Impact of Generative Artificial Intelligence on Agile Software Development: A System Dynamics Approach
Madhu Kota
Citations
Abstract
Generative Artificial Intelligence (GenAI) is rapidly transforming software engineering, particularly in agile software development. It promises unprecedented productivity gains for software developers, yet its use in agile software development is unexplored. Existing research primarily examines GenAI's short-term effects on developer productivity but lacks a holistic understanding of its long-term implications on agile teams and projects. To address this gap, my study employs system dynamics modeling approach to analyze the dynamic interactions and feedback loops introduced by GenAI in agile environments. Given the collaborative and iteration-driven nature of agile environments, using GenAI leads to inevitable unintended consequences such as tech debt and defect accumulation, which I studied through the lens of the Technical Debt framework. My dissertation employs a system dynamics (SD) approach to examine how GenAI-driven coding, testing, and documentation affect agile project outcomes such as productivity and software quality over time. Building on a validated agile SD model and guided by interviews with software development professionals and real-world project data, it incorporates how GenAI use induces reinforcing and balancing feedback loops due to rapid code generation and refinement, complexity and defect buildup, and refactoring activities.
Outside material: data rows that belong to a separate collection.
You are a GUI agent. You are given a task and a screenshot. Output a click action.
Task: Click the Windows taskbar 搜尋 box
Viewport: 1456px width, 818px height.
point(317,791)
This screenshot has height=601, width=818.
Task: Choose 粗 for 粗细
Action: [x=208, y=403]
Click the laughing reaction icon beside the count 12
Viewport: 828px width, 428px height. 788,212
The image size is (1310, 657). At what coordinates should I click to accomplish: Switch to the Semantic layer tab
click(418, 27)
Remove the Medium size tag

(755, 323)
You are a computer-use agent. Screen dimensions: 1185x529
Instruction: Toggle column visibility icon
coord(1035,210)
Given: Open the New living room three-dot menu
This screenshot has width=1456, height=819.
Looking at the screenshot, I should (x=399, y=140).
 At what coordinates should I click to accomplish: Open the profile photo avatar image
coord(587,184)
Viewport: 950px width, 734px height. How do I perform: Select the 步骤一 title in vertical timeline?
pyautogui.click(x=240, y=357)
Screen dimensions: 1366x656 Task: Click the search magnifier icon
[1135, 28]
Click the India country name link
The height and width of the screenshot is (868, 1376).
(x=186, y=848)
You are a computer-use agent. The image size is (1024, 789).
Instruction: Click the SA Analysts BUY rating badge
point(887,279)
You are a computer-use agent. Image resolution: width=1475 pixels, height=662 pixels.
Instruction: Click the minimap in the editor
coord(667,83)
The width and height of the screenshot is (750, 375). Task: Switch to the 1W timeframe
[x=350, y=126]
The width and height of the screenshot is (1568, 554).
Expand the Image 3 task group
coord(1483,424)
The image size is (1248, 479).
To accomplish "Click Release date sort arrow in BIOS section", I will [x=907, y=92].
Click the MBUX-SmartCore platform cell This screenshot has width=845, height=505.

The findings indicate that while GenAI initially boosts the coding productivity of individual developers, insufficient refinement of generated code can degrade the quality of the software over time. Moreover, it is found that sufficient refinement of generated code and the use of GenAI for testing and documentation can offset these drawbacks, thereby sustaining productivity and quality over the course of the project. This dissertation provides an SD model that contributes to the literature on GenAI’s effects on software development and guides individuals and organizations to effectively incorporate GenAI in their agile software projects.